____ Data under study

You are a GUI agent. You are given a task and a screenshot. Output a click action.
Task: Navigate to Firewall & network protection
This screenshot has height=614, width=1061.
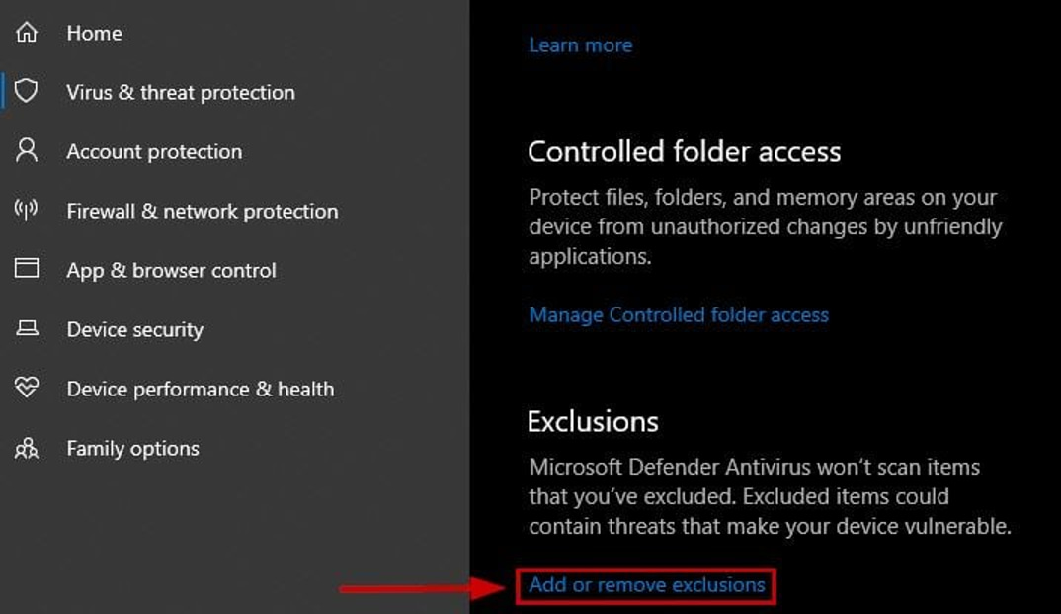click(203, 211)
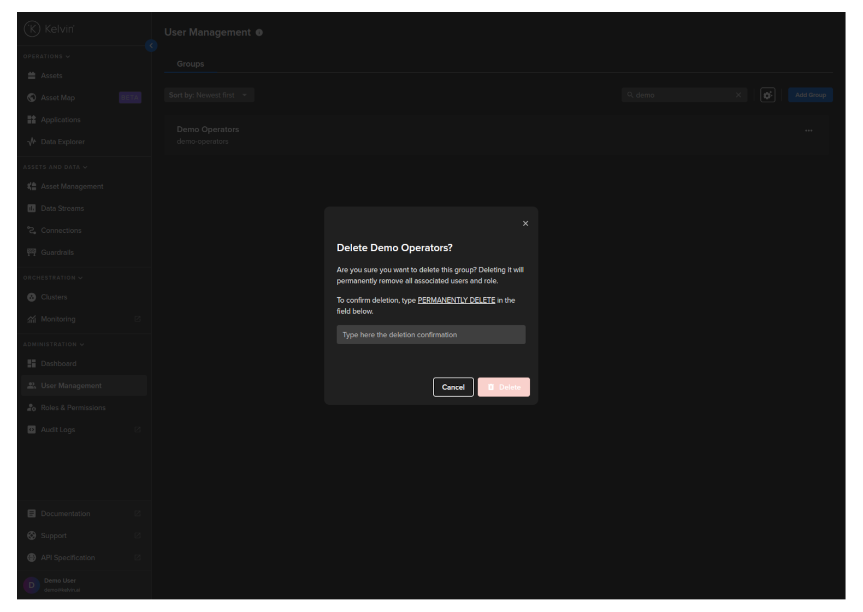Open the Sort by Newest first dropdown
The height and width of the screenshot is (612, 863).
209,95
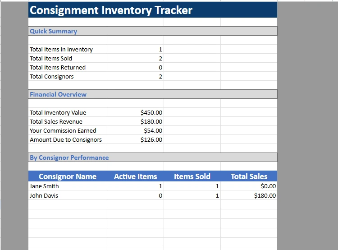
Task: Select John Davis's $180.00 total sales cell
Action: [x=265, y=195]
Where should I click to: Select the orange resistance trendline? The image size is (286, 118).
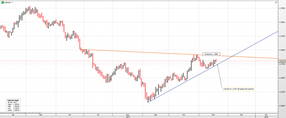pos(140,52)
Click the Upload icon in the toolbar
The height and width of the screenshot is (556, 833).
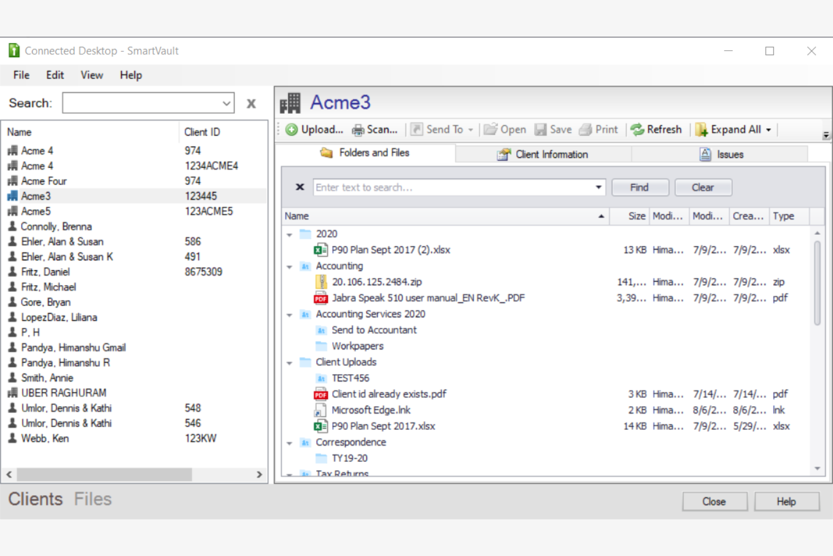(292, 129)
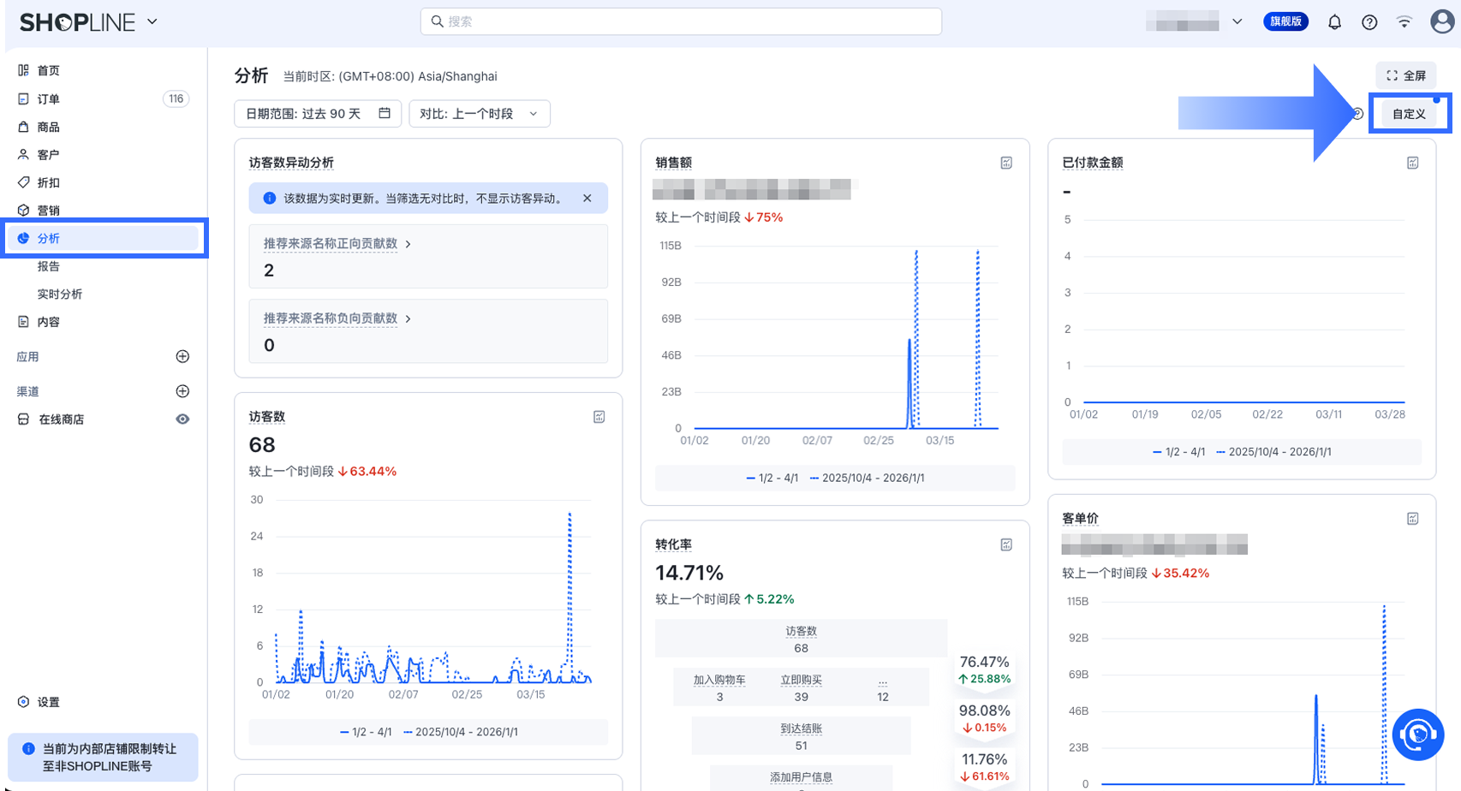The height and width of the screenshot is (791, 1461).
Task: Go to 实时分析 submenu item
Action: (x=60, y=294)
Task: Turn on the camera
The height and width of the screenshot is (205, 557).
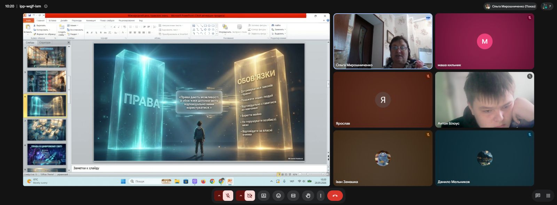Action: point(250,196)
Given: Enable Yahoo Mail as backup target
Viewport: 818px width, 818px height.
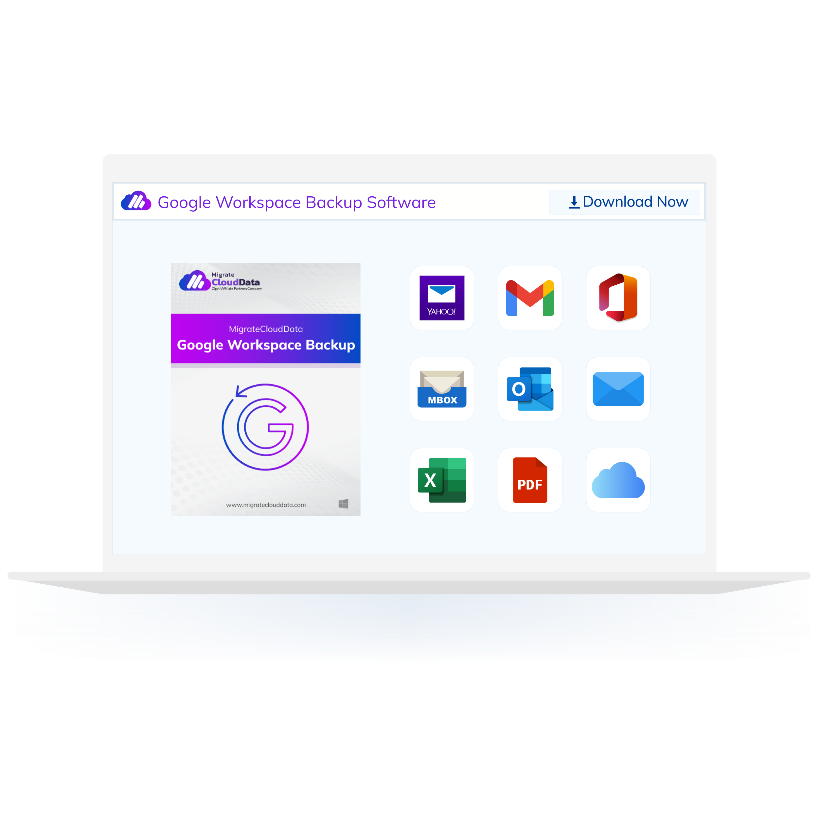Looking at the screenshot, I should (x=443, y=298).
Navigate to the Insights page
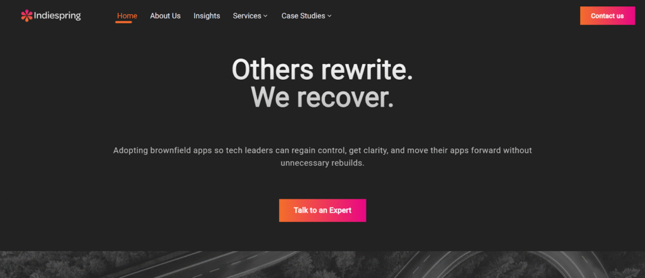 coord(207,16)
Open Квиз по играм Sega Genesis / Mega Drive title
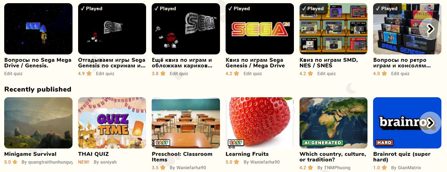Screen dimensions: 447x172 point(255,63)
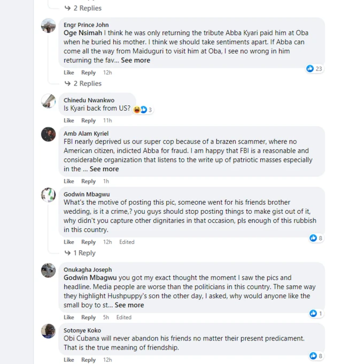Open Onukagha Joseph's profile picture
This screenshot has height=364, width=342.
(49, 270)
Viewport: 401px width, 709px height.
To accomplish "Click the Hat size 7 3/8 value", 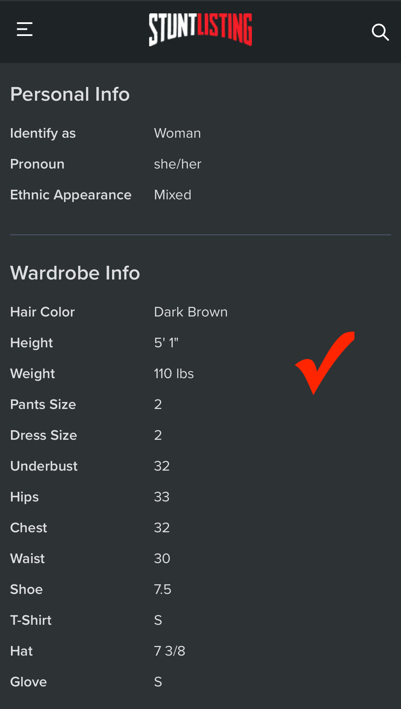I will pos(170,651).
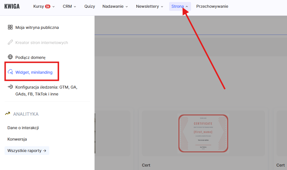Open Dane o interakcji report
This screenshot has width=287, height=170.
[23, 128]
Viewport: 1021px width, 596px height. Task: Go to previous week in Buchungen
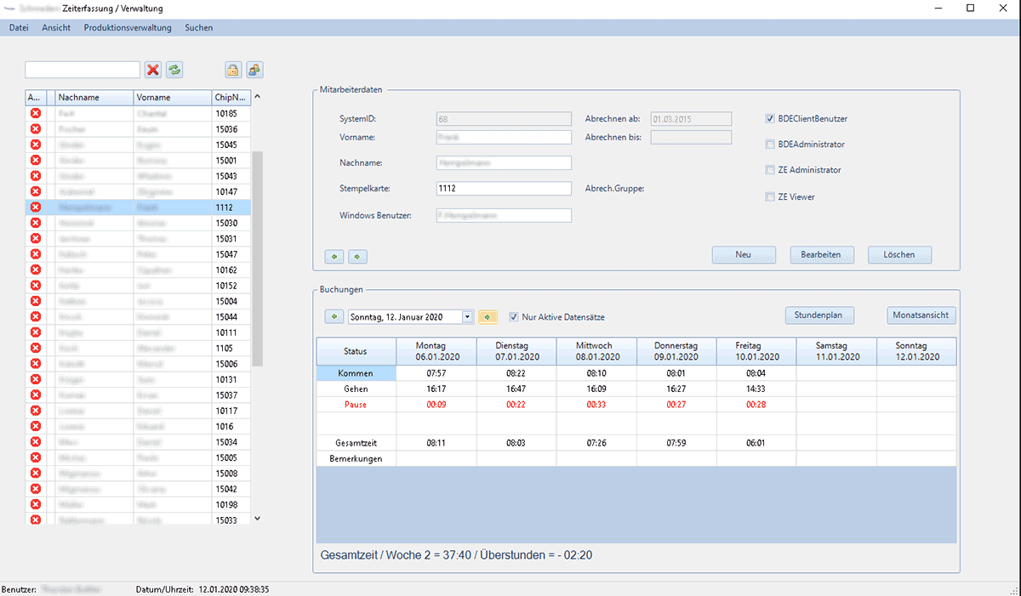tap(334, 317)
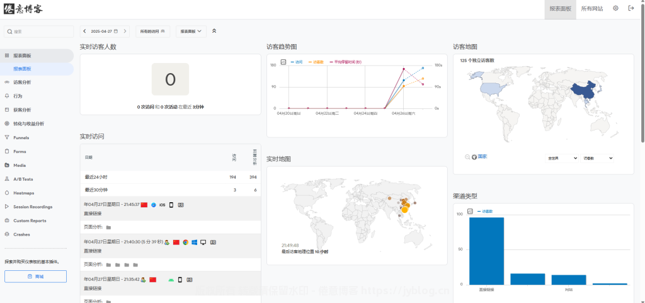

________

- _What you have to do_
Send back the lines of the records word for word, from the very first through the line containing "Task: Navigate to".

- _Response_
You are a GUI agent. You are given a task and a screenshot. Output a click action.
Task: Navigate to Firewall & network protection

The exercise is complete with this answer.